La nuova era del Parlamento d’Israele
Un’era anomala, quella che potrebbe vedere protagonista Israele d’ora in poi. La nazione si caratterizza per un sistema elettorale proporzionale tra i più puri in assoluto, mediato solo da una soglia di sbarramento al 3,25% per un parlamento di 120 seggi. Insieme a una società molto diversificata e una politica sempre più bellicosa, con il tempo è diventato impossibile per una colazione di pochi partiti riuscire a governare con una maggioranza solida. Con Bennett-Lapid, nella maggioranza di unità nazionale ci sarebbero sette partiti divisi tra centro, destra e sinistra.

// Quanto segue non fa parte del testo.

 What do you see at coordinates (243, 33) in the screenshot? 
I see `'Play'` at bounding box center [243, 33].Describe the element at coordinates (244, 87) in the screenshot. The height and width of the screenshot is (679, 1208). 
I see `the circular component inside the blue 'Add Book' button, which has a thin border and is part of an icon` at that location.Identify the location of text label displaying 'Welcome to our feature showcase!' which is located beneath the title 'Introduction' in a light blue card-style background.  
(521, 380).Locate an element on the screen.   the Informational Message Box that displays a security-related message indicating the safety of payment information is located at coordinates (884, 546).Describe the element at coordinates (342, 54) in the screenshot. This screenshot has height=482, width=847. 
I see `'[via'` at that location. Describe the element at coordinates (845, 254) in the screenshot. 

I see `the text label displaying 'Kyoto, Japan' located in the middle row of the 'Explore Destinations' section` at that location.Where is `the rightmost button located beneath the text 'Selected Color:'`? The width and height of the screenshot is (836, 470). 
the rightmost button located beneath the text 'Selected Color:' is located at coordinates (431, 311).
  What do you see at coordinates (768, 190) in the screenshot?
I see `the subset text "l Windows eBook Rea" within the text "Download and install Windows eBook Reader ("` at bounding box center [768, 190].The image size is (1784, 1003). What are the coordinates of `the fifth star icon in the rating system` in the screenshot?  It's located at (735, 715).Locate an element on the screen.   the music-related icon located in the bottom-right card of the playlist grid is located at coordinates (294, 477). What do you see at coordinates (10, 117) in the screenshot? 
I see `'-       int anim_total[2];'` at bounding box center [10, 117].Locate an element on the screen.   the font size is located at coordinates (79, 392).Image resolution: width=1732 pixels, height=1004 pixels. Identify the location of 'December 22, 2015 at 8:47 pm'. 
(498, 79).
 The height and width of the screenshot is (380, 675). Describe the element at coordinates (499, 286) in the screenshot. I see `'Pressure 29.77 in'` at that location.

Il problema, però, si porrebbe nel momento in cui non si riuscissero ad ottenere i 61 seggi minimi per il Governo. Al momento, si parla di 58. Quindi, servirebbe comunque l’appoggio di altri partiti. Dato che Netanyahu non darebbe il suo appoggio, questo significa rivolgersi agli arabi d’Israele, divisi in un partito e una lista che riunisce partiti più piccoli. Inoltre, nella nuova coalizione ci sarebbero ex membri del Likud o ex alleati di Netanyahu, anche con ruoli chiave. Per Bibi, quindi, sarebbe un assist in piena regola per attaccare la coalizione.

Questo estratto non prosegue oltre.